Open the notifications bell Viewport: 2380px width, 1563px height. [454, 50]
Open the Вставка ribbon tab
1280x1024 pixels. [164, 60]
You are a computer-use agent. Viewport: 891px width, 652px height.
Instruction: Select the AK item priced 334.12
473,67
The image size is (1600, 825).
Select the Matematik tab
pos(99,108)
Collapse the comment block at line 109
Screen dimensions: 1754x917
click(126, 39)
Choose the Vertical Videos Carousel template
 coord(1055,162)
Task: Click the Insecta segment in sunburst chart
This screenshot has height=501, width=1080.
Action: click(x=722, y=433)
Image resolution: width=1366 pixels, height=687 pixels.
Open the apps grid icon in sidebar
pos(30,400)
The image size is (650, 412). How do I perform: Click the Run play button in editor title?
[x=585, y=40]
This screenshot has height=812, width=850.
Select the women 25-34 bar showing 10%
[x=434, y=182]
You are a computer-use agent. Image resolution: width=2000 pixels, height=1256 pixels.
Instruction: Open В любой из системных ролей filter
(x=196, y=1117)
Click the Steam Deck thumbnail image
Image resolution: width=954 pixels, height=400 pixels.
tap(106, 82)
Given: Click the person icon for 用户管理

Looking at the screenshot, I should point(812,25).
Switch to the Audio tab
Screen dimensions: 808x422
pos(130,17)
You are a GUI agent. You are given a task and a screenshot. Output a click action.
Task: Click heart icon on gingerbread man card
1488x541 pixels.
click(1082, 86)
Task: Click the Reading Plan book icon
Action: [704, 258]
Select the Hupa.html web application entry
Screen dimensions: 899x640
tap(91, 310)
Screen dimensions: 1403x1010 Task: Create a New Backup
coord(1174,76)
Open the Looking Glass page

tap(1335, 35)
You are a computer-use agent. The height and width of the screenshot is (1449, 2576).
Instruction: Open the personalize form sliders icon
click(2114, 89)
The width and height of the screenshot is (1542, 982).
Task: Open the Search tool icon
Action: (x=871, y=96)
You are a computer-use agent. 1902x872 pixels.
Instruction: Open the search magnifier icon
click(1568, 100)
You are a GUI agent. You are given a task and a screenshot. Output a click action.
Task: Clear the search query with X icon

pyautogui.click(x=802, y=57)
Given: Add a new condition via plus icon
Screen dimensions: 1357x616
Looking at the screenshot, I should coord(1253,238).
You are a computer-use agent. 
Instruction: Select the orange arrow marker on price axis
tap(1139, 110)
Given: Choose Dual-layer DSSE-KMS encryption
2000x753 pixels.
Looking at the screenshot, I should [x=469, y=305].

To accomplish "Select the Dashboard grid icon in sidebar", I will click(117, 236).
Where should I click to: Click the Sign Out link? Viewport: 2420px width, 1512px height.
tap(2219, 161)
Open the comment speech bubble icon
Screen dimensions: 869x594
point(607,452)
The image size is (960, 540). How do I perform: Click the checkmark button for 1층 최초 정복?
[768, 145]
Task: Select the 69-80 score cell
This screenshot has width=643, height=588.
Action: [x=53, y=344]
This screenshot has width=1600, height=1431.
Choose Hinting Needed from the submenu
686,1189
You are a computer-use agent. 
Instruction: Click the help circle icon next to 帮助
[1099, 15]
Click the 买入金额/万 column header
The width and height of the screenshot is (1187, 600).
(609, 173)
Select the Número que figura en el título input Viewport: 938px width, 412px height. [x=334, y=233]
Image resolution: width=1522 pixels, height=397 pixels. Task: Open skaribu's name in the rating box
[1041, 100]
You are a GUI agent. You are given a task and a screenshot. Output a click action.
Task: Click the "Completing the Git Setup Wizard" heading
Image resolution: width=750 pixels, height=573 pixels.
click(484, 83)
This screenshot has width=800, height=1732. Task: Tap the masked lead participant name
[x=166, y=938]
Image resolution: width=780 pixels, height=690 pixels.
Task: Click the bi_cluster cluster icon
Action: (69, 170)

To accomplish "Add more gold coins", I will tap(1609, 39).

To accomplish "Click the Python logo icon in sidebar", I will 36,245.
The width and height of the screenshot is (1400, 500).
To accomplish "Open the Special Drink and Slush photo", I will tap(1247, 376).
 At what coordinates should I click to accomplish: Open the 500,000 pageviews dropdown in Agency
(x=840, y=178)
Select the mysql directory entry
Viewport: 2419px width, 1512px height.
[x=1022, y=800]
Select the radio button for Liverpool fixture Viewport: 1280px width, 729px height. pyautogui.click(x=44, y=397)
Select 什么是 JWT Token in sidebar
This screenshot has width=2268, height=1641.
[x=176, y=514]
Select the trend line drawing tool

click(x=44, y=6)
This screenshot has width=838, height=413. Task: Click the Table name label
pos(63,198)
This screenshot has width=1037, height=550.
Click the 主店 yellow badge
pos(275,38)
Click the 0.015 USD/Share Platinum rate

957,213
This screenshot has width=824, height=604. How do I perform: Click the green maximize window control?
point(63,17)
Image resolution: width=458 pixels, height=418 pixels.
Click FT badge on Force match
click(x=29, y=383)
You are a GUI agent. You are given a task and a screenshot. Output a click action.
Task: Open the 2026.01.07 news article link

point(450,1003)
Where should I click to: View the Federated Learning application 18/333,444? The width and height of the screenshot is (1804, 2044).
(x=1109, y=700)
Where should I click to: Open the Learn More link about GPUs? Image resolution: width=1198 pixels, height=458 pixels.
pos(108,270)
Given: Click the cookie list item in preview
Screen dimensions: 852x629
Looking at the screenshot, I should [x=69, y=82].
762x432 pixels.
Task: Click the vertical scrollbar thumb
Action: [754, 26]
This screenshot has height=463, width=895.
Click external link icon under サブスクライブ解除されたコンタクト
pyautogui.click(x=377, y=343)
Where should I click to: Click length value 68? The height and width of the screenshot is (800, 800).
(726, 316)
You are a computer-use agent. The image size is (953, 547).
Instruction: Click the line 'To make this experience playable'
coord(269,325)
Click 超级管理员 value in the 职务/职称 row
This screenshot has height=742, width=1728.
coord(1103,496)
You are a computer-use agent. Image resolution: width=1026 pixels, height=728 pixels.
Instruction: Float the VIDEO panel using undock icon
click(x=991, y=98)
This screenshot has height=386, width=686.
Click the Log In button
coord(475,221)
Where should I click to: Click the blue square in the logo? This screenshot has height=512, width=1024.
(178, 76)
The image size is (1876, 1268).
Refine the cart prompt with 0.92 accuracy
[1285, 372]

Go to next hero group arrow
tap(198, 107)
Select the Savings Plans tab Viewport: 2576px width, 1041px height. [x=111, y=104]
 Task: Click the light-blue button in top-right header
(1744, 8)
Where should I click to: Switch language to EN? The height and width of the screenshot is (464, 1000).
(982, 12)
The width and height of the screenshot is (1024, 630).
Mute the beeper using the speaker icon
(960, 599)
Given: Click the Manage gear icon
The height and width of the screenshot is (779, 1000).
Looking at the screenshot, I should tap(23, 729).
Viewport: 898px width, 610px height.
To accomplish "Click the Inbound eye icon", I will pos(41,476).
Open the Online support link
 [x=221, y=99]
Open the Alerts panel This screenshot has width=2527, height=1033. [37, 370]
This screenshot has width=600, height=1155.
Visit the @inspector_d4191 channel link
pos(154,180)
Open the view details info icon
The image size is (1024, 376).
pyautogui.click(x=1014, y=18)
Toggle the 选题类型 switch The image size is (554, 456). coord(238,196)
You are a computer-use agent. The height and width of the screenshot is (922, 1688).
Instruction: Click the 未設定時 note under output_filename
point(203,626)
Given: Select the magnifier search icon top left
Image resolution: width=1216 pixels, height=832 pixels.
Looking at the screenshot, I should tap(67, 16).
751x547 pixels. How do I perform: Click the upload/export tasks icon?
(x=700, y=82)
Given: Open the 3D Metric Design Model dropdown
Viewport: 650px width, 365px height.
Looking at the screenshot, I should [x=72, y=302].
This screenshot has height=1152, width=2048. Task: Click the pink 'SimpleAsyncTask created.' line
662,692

> [ОПИСАНИЕ ЗАДАНИЯ]:
Продублируйте строки, начиная с первой строки пунктов выше и заканчивая строкой с «coord(1055,162)» включительно.

> [ПИСЬМЕННЫЙ ОТВЕТ]:
Open the notifications bell Viewport: 2380px width, 1563px height. [454, 50]
Open the Вставка ribbon tab
1280x1024 pixels. [164, 60]
You are a computer-use agent. Viewport: 891px width, 652px height.
Instruction: Select the AK item priced 334.12
473,67
The image size is (1600, 825).
Select the Matematik tab
pos(99,108)
Collapse the comment block at line 109
Screen dimensions: 1754x917
click(126, 39)
Choose the Vertical Videos Carousel template
 coord(1055,162)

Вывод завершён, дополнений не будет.